"It Hurts My Heart": Muslim Refugee Resettlement in Bowling Green Virtually Eliminated

Aug 2, 2018

Albert Mbanfu, executive director of the International Center of Kentucky
Credit Becca Schimmel

Tougher federal guidelines on refugee resettlement are having a big impact on a southern Kentucky agency.

The Trump administration has cut the overall number of refugees allowed into the U.S., and has added increased layers of security that have drastically cut the number of refugees from majority-Muslim countries. The advocacy group Human Rights First says there’s been a 90 percent decline in the number of refugee Muslim admissions in the U.S. compared to the 2017 federal fiscal year.

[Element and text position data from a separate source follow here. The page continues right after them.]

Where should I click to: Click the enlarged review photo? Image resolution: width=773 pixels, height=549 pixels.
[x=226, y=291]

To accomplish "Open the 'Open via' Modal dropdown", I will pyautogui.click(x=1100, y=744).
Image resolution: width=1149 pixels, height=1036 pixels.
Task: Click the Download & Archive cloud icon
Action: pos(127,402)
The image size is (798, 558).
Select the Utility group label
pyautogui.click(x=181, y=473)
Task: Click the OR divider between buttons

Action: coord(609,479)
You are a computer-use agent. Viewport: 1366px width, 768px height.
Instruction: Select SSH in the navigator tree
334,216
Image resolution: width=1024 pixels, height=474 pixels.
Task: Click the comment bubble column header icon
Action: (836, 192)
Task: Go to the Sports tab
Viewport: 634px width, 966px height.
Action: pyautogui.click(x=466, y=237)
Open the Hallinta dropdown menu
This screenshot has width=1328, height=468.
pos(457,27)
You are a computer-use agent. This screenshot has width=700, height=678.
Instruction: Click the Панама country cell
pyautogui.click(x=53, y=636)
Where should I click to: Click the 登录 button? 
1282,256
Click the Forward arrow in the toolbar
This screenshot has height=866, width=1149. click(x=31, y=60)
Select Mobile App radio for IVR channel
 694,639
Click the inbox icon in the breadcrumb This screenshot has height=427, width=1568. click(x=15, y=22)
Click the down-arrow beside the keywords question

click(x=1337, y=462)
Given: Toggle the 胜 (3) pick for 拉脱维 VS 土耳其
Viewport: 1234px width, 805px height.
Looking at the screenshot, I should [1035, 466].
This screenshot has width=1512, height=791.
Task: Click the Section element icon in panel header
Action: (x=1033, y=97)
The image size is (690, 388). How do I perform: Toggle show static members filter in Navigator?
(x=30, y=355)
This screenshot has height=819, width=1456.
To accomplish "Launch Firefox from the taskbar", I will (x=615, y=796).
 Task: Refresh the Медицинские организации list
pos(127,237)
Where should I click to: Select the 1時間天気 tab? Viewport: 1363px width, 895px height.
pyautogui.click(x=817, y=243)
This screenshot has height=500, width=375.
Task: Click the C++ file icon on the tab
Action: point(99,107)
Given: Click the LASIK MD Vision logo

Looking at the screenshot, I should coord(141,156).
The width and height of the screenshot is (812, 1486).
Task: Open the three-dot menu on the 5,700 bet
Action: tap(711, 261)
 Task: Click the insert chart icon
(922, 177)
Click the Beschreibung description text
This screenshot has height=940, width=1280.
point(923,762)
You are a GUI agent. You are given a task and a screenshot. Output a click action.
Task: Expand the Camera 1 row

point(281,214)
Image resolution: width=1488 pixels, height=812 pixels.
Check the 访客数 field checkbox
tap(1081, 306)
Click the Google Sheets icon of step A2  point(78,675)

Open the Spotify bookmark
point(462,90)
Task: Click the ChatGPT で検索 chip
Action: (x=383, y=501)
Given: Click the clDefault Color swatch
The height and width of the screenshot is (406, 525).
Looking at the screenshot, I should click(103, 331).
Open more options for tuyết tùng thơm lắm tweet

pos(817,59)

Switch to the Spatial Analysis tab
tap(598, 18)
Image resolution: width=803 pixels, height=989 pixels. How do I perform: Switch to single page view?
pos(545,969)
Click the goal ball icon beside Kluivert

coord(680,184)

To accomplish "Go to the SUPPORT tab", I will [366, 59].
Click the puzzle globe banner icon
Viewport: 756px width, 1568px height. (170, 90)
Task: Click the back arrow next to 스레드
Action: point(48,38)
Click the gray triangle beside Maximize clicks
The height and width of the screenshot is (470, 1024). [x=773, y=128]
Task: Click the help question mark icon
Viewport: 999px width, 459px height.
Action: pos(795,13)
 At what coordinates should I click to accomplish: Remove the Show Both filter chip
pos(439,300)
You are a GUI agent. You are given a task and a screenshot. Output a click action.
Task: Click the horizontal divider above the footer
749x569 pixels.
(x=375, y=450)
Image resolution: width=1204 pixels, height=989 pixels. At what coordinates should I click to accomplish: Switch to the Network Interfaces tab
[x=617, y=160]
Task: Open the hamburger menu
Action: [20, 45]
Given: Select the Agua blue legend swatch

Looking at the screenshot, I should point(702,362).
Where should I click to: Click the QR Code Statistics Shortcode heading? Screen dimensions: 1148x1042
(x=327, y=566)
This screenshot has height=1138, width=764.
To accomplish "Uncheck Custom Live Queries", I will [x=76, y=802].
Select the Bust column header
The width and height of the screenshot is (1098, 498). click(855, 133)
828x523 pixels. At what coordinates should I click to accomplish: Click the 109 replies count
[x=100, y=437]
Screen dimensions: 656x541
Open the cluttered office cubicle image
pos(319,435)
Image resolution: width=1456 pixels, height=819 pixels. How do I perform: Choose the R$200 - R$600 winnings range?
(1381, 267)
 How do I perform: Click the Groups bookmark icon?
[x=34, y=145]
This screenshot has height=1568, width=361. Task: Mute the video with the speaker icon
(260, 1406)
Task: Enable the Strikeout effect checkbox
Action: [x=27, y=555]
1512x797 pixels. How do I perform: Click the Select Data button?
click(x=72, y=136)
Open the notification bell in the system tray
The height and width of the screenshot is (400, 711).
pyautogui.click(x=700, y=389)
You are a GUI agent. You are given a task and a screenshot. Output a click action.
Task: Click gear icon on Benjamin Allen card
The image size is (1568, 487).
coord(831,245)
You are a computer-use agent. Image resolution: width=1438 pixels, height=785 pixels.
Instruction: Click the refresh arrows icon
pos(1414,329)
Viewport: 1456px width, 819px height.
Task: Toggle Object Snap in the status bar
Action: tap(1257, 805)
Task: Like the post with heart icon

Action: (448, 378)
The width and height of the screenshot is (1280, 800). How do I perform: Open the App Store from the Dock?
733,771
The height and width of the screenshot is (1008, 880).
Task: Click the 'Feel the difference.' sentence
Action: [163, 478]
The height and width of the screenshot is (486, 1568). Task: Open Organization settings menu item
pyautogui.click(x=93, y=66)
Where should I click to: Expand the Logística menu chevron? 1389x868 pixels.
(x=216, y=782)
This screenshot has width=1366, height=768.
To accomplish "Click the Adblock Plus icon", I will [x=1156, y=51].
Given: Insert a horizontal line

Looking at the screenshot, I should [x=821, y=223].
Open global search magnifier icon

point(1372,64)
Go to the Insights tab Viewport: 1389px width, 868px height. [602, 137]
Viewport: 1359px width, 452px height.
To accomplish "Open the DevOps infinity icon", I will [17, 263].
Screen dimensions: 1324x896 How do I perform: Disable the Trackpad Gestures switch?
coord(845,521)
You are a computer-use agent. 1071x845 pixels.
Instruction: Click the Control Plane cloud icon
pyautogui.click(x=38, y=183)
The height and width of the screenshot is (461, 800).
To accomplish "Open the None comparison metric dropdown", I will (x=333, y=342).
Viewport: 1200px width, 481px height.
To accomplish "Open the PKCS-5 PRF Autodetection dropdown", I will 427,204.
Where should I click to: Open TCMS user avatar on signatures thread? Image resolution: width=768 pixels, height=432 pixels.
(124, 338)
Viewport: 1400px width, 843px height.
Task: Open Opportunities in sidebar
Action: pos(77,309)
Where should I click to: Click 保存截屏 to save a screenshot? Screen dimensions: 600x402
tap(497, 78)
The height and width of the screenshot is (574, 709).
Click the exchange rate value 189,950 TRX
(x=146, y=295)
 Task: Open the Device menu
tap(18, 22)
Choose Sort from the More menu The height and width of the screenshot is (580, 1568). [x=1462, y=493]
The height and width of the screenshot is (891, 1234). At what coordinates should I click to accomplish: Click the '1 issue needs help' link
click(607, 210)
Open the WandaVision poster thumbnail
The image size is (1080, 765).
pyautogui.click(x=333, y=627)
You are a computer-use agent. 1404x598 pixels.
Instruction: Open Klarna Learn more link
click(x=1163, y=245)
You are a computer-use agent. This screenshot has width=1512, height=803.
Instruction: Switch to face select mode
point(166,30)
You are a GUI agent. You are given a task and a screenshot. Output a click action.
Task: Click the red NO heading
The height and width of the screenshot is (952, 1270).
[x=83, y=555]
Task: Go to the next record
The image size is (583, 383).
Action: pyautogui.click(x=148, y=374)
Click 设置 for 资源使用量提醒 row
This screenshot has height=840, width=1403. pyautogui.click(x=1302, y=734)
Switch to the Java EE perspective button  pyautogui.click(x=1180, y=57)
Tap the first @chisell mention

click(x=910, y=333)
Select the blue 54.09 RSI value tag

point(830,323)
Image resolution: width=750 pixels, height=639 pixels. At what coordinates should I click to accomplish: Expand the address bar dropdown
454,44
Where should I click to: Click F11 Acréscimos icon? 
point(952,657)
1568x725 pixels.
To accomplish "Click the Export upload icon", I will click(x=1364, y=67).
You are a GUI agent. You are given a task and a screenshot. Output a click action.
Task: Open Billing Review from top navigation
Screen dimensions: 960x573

Albert Mbanfu, executive director of the Bowling Green-based International Center of Kentucky, said the Trump administration policy has virtually ended resettlement of Muslims in Bowling Green since the start of the federal fiscal year last October.

“They’re not coming in,” the native of Cameroon said. “We’ve not received any refugee from any Muslim countries since the beginning of this fiscal year. In fact, we received one Somali kid, and it’s because that’s a kid, and the child took refuge in a country that was not a Muslim country.”

Before the new federal policies, the International Center of Kentucky helped resettle refugees from countries like Iraq, Afghanistan, and Pakistan.

Mbanfu says his agency is now focusing on resettling refugees from a small number of countries, mostly in parts of Africa and Asia.

“Most of them are coming in from Congo, Rwanda, Burma, Bhutan, and a few who are trickling in from Ethiopia.”

None of those countries are Muslim-majority countries. Mbanfu said most of the refugees settled by his agency so far this federal fiscal year have been Christians.

“It hurts my heart,” said Mbanfu, who describes himself as an evangelical Christian. He said it makes him “emotional” to think that the refugee resettlement process has reached the point of having to make distinctions between religious groups. “It touches me so much, because I think if we want to help, let’s look at the human being. Forgot about the religion, race, ethnicity, etc." 

President Trump last year set a cap on the overall number of refugees allowed annually into the U.S. at 45,000, a historically low figure.

The New York Times reported Wednesday that the White House is considering a second major reduction in the number of refugees who would be allowed to resettle in the U.S. The Times report said senior policy advisor Stephen Miller, known for his hardline stance against immigration, has previously argued for the cap to be as low as 15,000.